◆ Document excerpt
|
|
|
|
|
by l-p
1722 days ago
|
|
I've never heard a single good thing about Azure, and now that I have to work
with it I understand why. The most egregious thing (for now) was an Auto Scale failure. For an entire
business day the autoscaler failed to spin up VMs which effectively killed our
product for the day. We could not scale manually either. No logs, no errors,
absolutely no idea what happened. Support tried to convice us for an entire
month that it was our own fault for misconfiguring the autoscaler by quoting
the documentation that was saying another entirely different thing.
After insisting for a month the issue was finally escalated to someone who
could read the logs and immediately see what went wrong: they had run out of
VMs and could not scale up. So we have : 1. Unreliable services, breach of SLA. 2. Zero ability to anticipate, prevent, debug, or ensure the problem will not happen again. 3. Incompetent support lacking basic reading abilities trying to gaslight me. 4. An obvious issue that should have raised alarms long before it arose. Thanks Azure. This week I spend half a day trying to understand why Azure would not create an
Application Gateway using a configuration that was identical to another one we
had already (do _not_ attempt Azure without Terraform).
Turns out it was another outage with absolutely no way to know it.
Best part is the official fix: "Please, retry in case of failure during
the deployment." It takes 30 minutes to create said resource before it enters a
failed state. XKCD 303 applies. |
|

◆ Required work
1. List every numbered point that the Azure post gives after "So we have".
2. Write out the passage of the Azure post between "After insisting for" and "Azure without Terraform).", inclusive.

◆ Data extract
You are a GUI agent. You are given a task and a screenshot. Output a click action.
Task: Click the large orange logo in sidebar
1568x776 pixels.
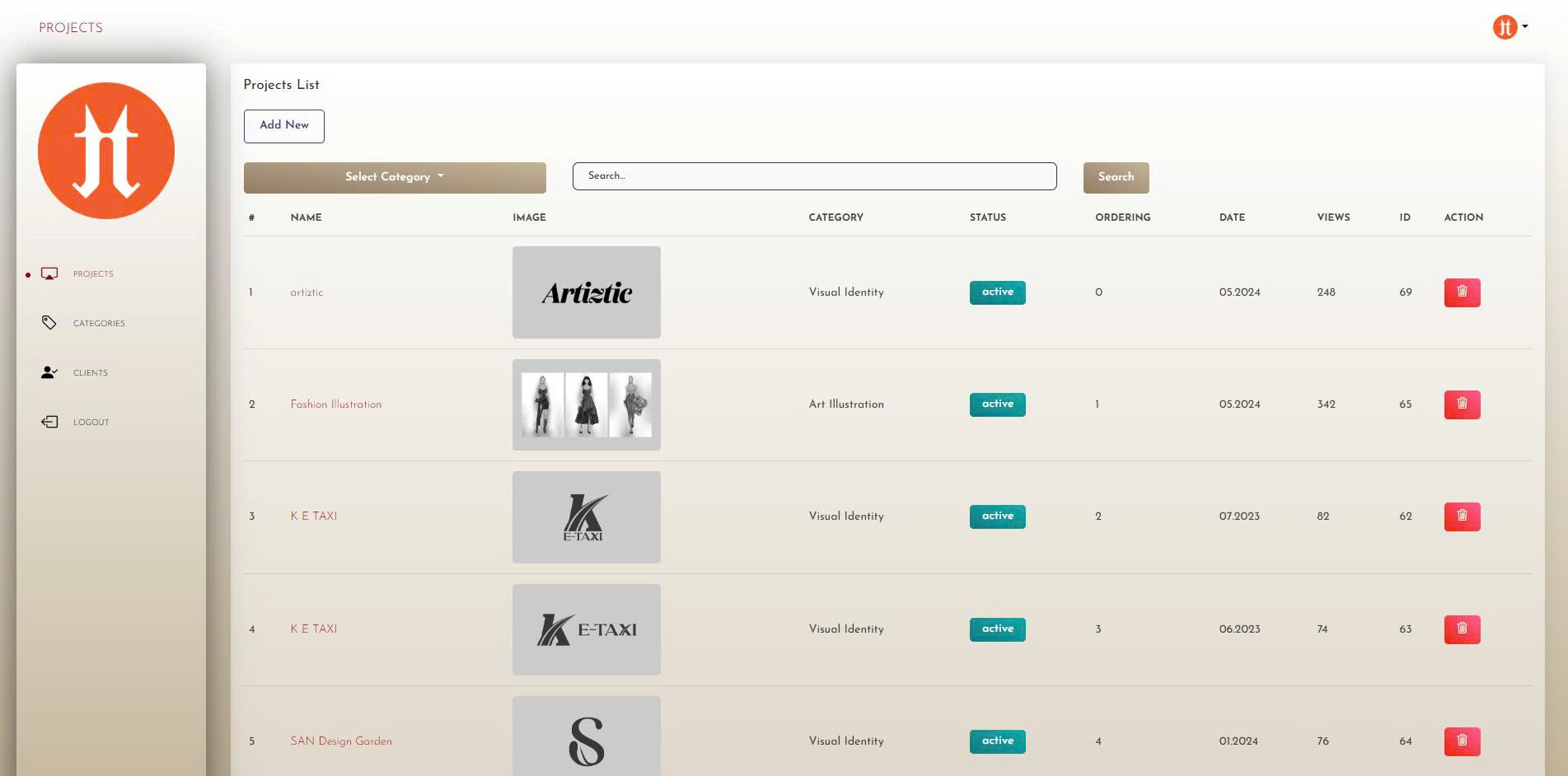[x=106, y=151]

◆ The solutions
1.
1. Unreliable services, breach of SLA.
2. Zero ability to anticipate, prevent, debug, or ensure the problem will not happen again.
3. Incompetent support lacking basic reading abilities trying to gaslight me.
4. An obvious issue that should have raised alarms long before it arose.

2.
After insisting for a month the issue was finally escalated to someone who
could read the logs and immediately see what went wrong: they had run out of
VMs and could not scale up. So we have : 1. Unreliable services, breach of SLA. 2. Zero ability to anticipate, prevent, debug, or ensure the problem will not happen again. 3. Incompetent support lacking basic reading abilities trying to gaslight me. 4. An obvious issue that should have raised alarms long before it arose. Thanks Azure. This week I spend half a day trying to understand why Azure would not create an
Application Gateway using a configuration that was identical to another one we
had already (do _not_ attempt Azure without Terraform).